>>>>>
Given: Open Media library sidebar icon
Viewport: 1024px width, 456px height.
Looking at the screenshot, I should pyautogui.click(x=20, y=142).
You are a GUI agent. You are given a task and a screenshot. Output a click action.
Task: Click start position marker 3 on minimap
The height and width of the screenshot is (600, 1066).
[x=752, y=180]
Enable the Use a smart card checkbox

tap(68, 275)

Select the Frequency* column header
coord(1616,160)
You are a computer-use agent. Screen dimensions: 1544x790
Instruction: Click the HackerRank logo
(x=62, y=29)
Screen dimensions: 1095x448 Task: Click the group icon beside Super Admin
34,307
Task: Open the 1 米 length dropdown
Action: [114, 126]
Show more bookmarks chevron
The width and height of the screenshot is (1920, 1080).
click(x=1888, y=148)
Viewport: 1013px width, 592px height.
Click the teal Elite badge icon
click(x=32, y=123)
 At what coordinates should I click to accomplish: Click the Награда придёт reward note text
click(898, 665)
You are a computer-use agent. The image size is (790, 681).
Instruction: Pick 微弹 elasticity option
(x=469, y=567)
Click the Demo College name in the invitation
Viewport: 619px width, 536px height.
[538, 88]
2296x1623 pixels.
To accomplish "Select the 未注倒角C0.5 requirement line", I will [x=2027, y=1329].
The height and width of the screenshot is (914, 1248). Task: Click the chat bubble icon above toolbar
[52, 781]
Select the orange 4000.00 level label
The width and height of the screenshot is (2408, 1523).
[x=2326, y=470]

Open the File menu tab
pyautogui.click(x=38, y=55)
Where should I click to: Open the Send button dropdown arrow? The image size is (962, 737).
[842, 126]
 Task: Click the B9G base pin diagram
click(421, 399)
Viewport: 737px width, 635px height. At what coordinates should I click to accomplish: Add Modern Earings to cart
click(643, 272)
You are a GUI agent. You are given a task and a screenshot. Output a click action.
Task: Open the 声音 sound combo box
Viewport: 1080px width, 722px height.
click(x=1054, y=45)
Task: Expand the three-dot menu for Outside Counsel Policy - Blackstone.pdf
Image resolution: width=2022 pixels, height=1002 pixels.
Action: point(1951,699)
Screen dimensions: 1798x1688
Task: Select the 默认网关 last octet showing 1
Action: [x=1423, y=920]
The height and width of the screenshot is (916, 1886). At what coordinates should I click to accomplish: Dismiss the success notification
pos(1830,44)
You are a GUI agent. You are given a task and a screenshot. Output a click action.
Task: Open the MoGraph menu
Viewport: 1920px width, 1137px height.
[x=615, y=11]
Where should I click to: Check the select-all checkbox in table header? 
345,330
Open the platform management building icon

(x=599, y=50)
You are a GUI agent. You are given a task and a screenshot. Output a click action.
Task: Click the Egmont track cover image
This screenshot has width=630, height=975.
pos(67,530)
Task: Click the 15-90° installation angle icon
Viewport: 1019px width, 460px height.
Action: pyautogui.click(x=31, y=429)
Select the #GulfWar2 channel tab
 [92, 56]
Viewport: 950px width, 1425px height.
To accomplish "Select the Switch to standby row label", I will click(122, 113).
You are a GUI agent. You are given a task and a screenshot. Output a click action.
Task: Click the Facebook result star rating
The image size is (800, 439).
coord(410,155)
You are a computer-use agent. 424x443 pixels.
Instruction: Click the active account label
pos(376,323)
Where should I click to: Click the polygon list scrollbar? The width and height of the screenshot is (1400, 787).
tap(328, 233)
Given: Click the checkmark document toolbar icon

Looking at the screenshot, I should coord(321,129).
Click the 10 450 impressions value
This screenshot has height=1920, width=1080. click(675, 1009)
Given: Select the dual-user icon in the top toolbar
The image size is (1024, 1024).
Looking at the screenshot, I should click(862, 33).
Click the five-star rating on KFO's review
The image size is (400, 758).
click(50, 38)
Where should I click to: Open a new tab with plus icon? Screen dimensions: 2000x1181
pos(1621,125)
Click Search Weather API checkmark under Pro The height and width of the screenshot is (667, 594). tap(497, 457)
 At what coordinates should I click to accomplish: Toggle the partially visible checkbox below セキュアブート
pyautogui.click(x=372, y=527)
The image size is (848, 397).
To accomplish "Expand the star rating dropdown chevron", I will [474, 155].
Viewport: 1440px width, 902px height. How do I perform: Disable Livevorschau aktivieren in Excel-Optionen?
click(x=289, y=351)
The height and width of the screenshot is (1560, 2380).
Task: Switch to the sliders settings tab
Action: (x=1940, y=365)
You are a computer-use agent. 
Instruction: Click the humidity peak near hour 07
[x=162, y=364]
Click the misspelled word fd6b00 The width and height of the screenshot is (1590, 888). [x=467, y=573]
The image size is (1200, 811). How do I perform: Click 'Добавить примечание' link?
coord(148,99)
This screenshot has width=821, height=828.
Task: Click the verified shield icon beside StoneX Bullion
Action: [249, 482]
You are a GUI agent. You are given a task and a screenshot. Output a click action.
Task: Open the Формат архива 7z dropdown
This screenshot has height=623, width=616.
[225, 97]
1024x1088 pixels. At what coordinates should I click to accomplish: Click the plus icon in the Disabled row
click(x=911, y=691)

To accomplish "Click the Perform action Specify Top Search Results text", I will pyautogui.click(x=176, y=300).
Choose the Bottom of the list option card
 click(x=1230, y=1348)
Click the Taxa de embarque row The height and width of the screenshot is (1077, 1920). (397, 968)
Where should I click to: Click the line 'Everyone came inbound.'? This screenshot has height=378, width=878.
<<<<<
### EXERCISE INSTRUCTIONS
List every line of the records above that contains the word "Search", copying each line in full.

### SOLUTION TO THE EXERCISE
Click Search Weather API checkmark under Pro The height and width of the screenshot is (667, 594). tap(497, 457)
To accomplish "Click the Perform action Specify Top Search Results text", I will pyautogui.click(x=176, y=300).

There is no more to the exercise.